La crisis chiapaneca y el complejo asunto de la intentona de pasar a deuda pública los enormes recursos comprometidos en el rescate bancario, han desatado una disputa de profundidades no conocidas y, por tanto, de significados que marcan la actualidad del país. De la visión y práctica que prevalezca dependerá el tipo de sociedad y gobierno que se habrán de tener. El contenido de la disputa descubre una república que va surgiendo con dificultades, atorada por las desavenencias entre la legalidad y la justicia, entre las exclusiones y los privilegios de unos cuantos y los derechos postergados de las mayorías a las que no se les entregan cuentas claras. Bien se podría decir que se trata de abrir esa aspiración democrática que secularmente ha estado sitiada por el autoritarismo centralizador de un sistema establecido que diariamente la niega y combate, y la decadente hegemonía de un partido que se ha rigidizado al extremo de su extravío.

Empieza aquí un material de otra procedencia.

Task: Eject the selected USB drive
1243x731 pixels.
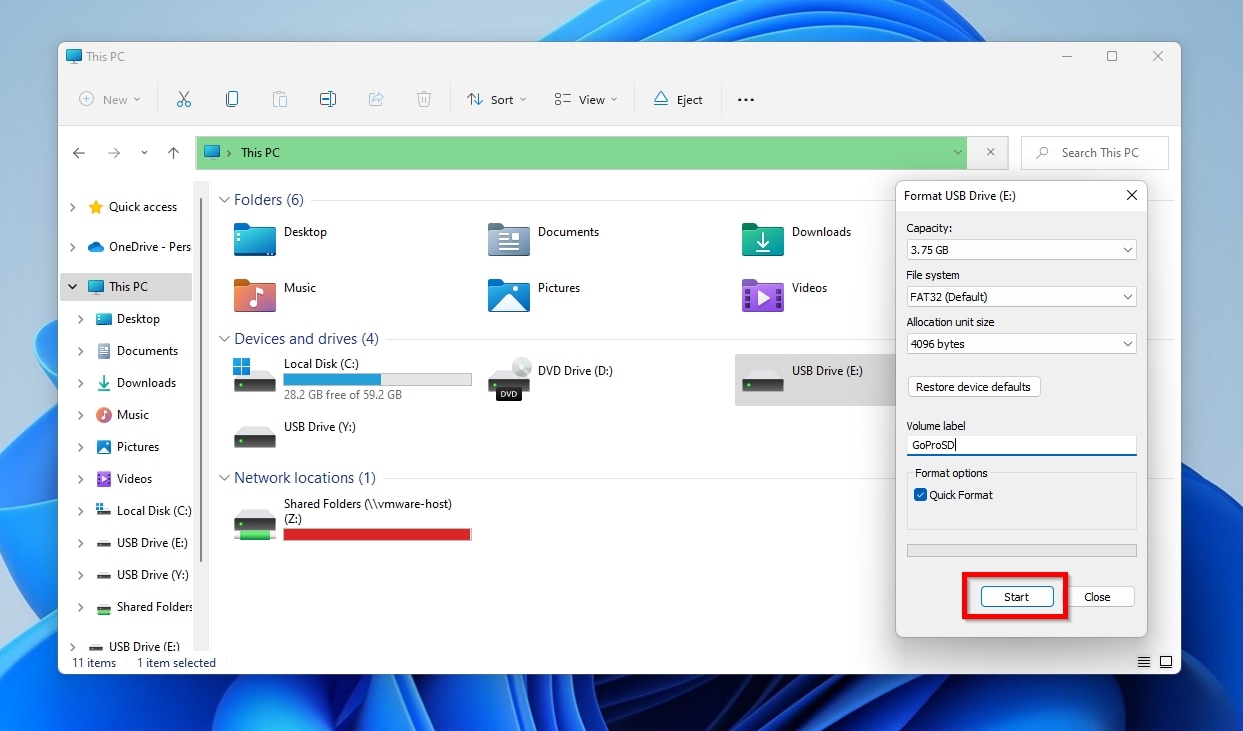Action: (678, 99)
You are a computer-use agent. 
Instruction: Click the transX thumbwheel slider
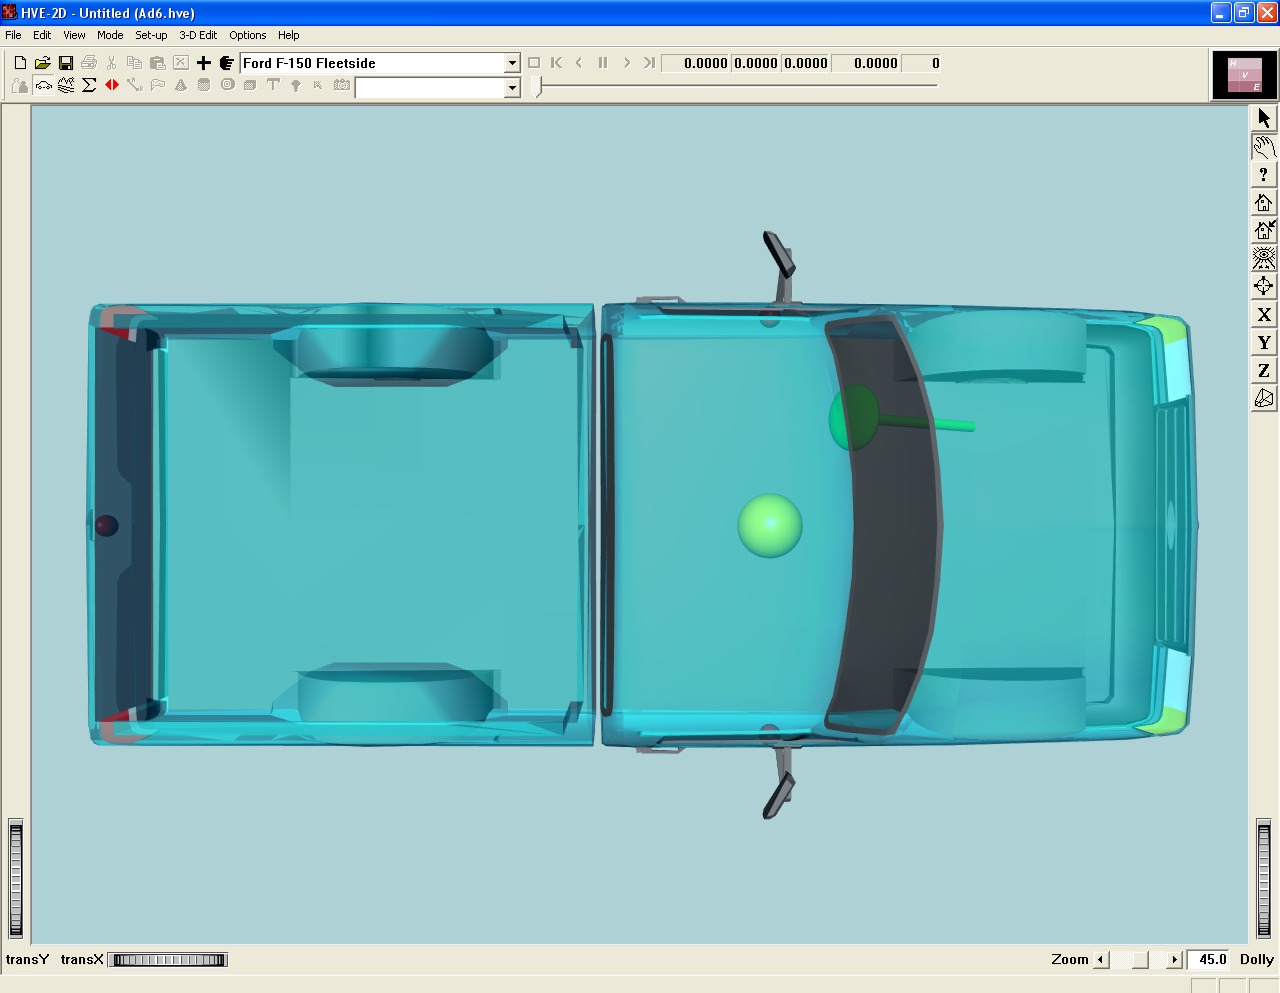[x=168, y=960]
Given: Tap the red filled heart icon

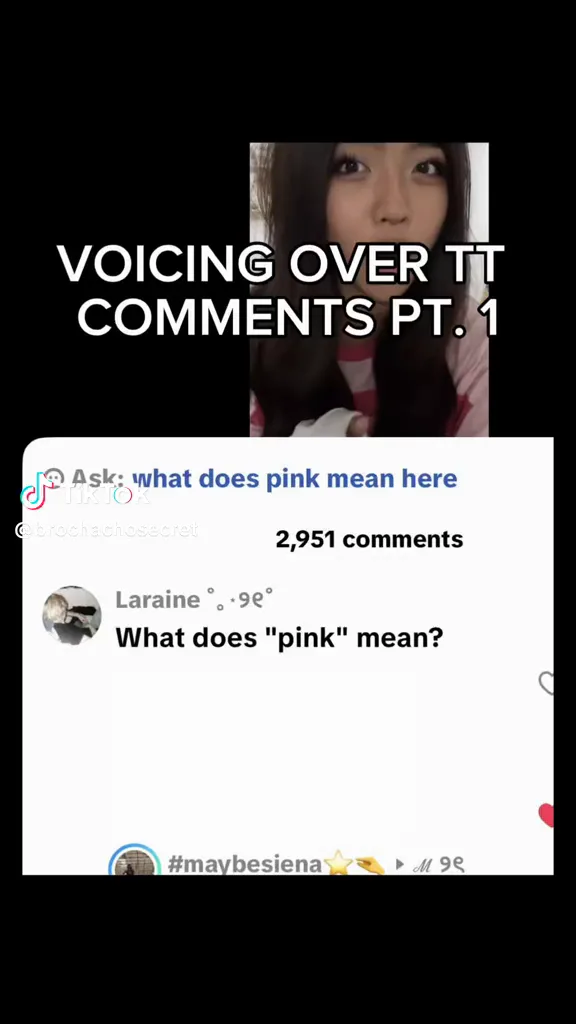Looking at the screenshot, I should (546, 815).
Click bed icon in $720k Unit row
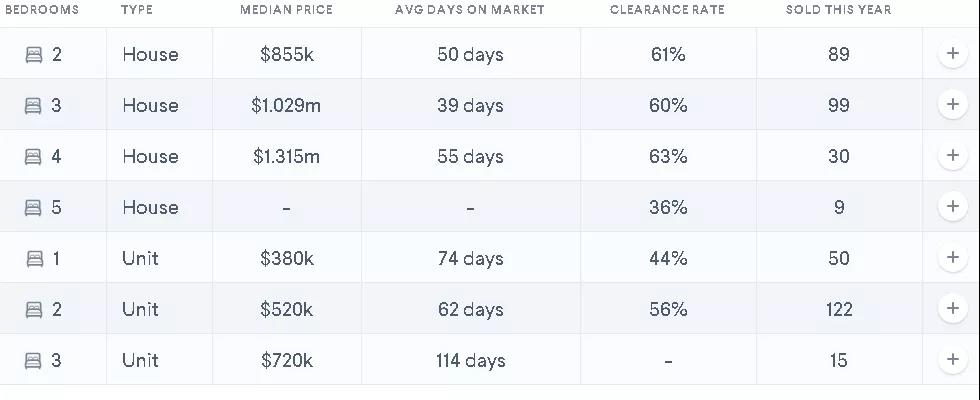 tap(34, 361)
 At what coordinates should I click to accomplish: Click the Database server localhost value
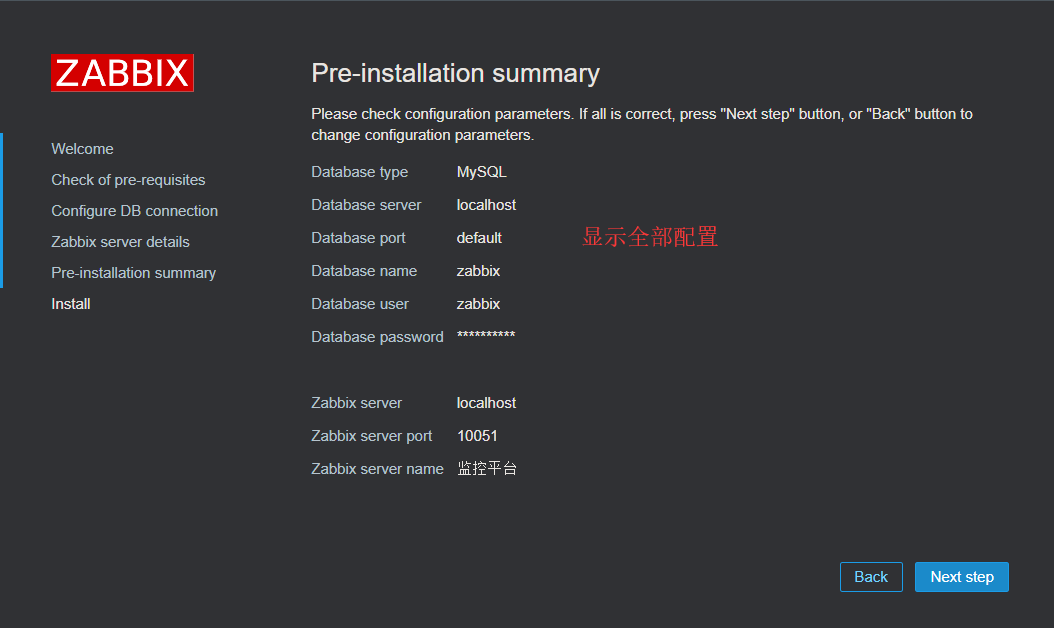pyautogui.click(x=486, y=205)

La misma modernidad de la sociedad se empieza ahora a definir a partir de los resultados de la discusión en marcha alrededor de la vigencia de observar un real orden constitucional. Esto como diferencia respecto del manido uso del Estado de derecho como excusa para imponer, a los demás, usos y maneras de conducir la política acorde con los intereses de un grupo incrustado en los mandos del gobierno y no como expresión efectiva que responde a la soberana voluntad de las mayorías.
México fue comprendido y descrito, desde sus inicios, como un recipiente homogeneizador de ciertas diferencias. Por la voluntad colectiva, tal y como se interpretó hace ya casi doscientos años, se instituyó como Estado nación. Pero en esa noción, no se le dio el debido lugar, ni se respetó tampoco a las minorías que lo integraban. Sobre todo a las naciones indias preexistentes, a las que se les sobreimpuso un nacionalismo que acarreaba un idioma oficial, una concepción republicana, una ley y unos intereses que fueron, ahora se aprecia con nitidez, los de los vencedores de la independencia, la reforma y la revolución. El otro México, el que se comenzó a llamar profundo, el de los pueblos excluidos y vencidos, no tuvieron en ella cabida armónica, equitativa, respetuosa.

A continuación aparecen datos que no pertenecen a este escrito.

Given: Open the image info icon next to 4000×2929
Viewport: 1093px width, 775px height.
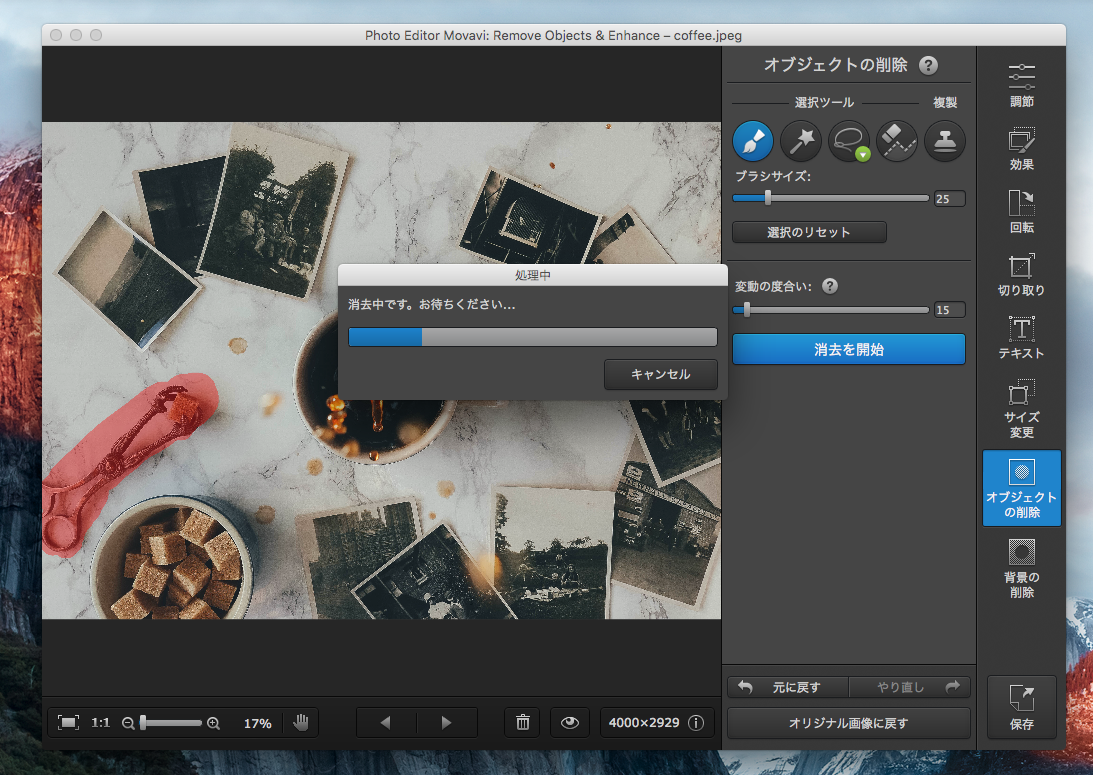Looking at the screenshot, I should tap(696, 722).
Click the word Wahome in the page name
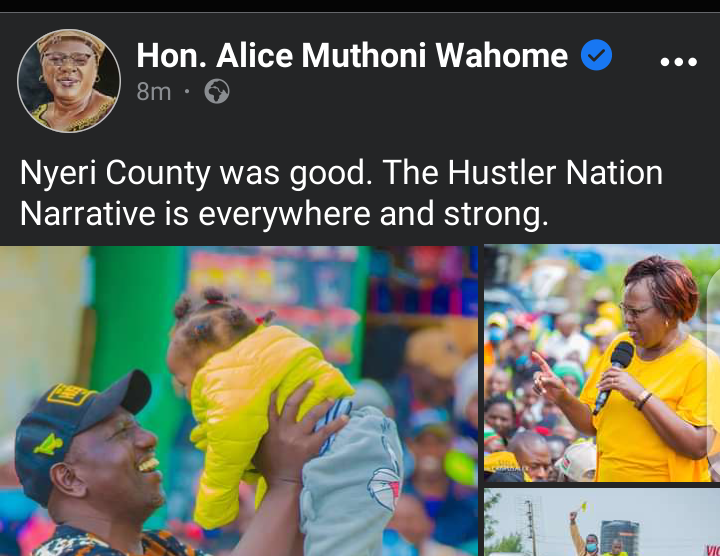The width and height of the screenshot is (720, 556). 502,55
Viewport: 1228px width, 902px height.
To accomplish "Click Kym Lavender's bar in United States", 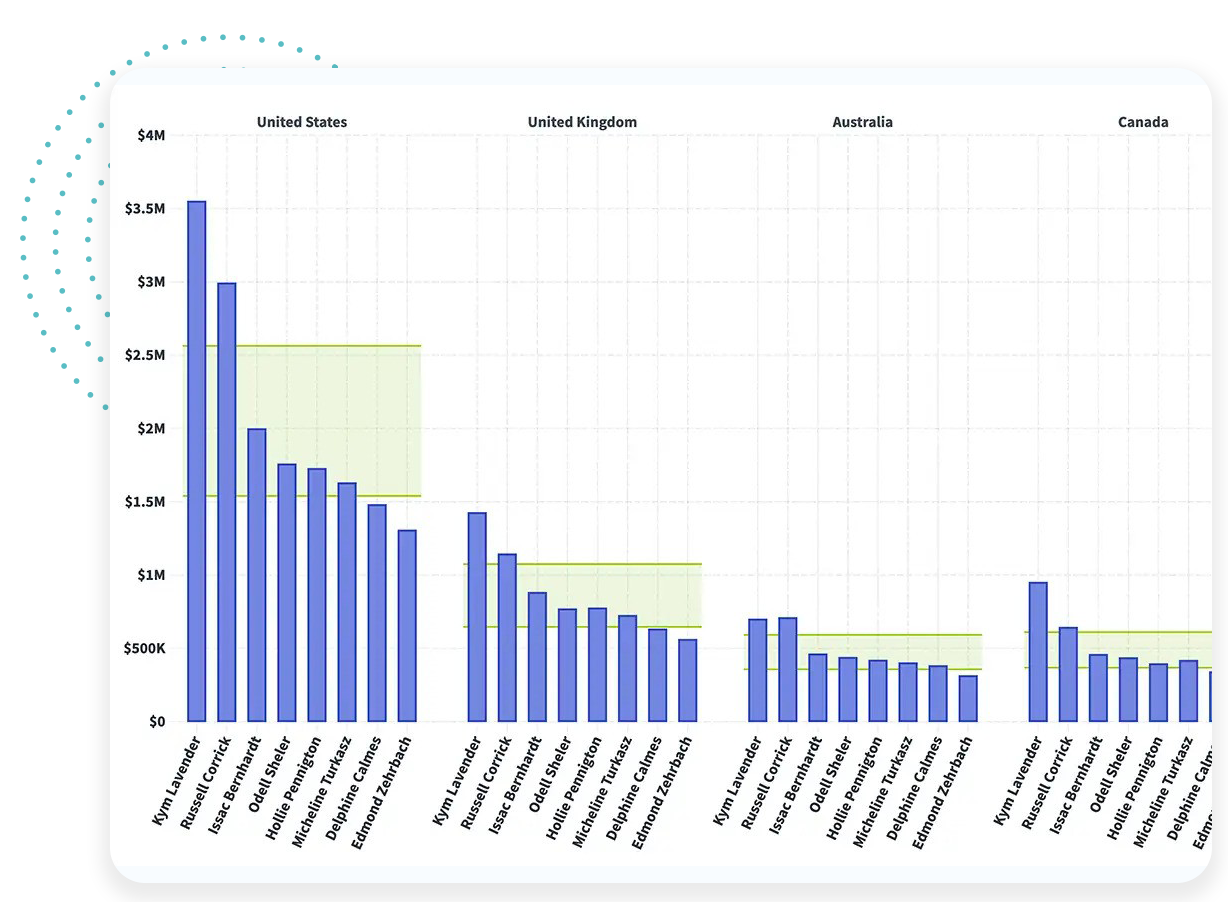I will point(196,461).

El México que emerge con fuerza y determinación está compuesto de un conjunto de diferencias de tal naturaleza, que forman un enorme mosaico de pluralidades donde lo diferente es igual o mayor a lo que unifica. Hasta ahora, casi todos parecen aceptar el destino común de ser mexicanos. Pero unos, millones de ellos, lo quieren ser a partir de sus más básicas identidades de choles, yaquis, mixes o tzeltales y ciertos más desde su realidad de desiguales. Este es un hecho disturbador para algunos criollos o mestizos civilizados que forman parte de esa inmensa capa social que llamamos clase media. En especial para aquellos individuos o grupos que están al mando de los aparatos institucionales y que han sido impermeables a los nuevos tiempos. Esas personas han visto un peligro inmenso en las autonomías que no sean las que ensanchan sus dominios y por eso las combaten con argumentos torpes. No se han dado cuenta que, en la realidad, las nociones que rechazan, son prácticas cotidianas de esos pueblos abandonados por el desarrollo y, a los que otros, aliados suyos, apoyan con visión de futuro.

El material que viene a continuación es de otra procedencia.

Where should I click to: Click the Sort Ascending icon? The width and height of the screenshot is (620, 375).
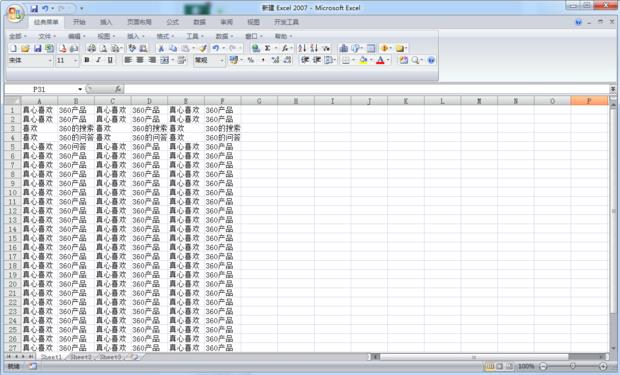click(x=302, y=48)
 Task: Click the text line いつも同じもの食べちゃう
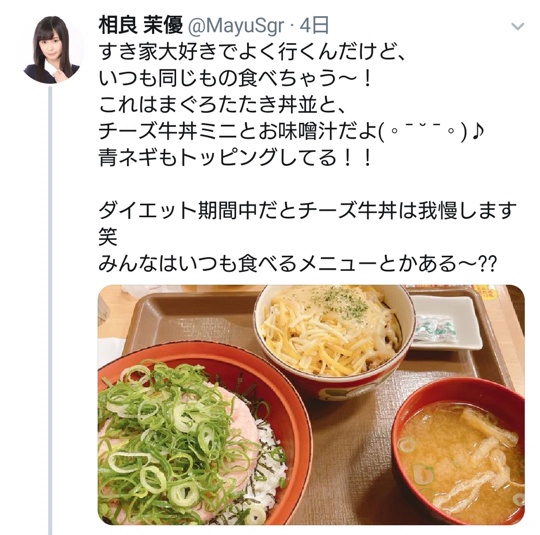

La legitimidad que se busca otorgarle al rescate bancario llevado a cabo desde y por el Ejecutivo, pasándolo ahora por el Congreso, es una experiencia que bien puede ser traumática para los mexicanos y una falta de respeto a la división de poderes. ¿Cómo se puede apechugar con semejante desaguisado que comprometerá el futuro de cuando menos tres generaciones de mexicanos? El razonamiento que se trata de imponer, a riesgo se dice de desquiciar el aparato productivo del país, es que tal salvamento era inevitable. No señores. Ni era inevitable, ni fue el mejor medio a la disposición, ni se tiene que apechugar con él, ni tampoco se debe olvidar lo que contiene de trampas, tramposos y de torpezas inconmensurables. La responsabilidad de panistas y perredistas es grande. También lo es para aquellos priístas que vean en la olvidadiza aprobación al vapor el peligro mayor de sus inminentes derrotas o, lo más grave, la abdicación de su dignidad si acceden a la urgida, interesada y hasta cómplice solicitud de un grupo de sus dirigentes.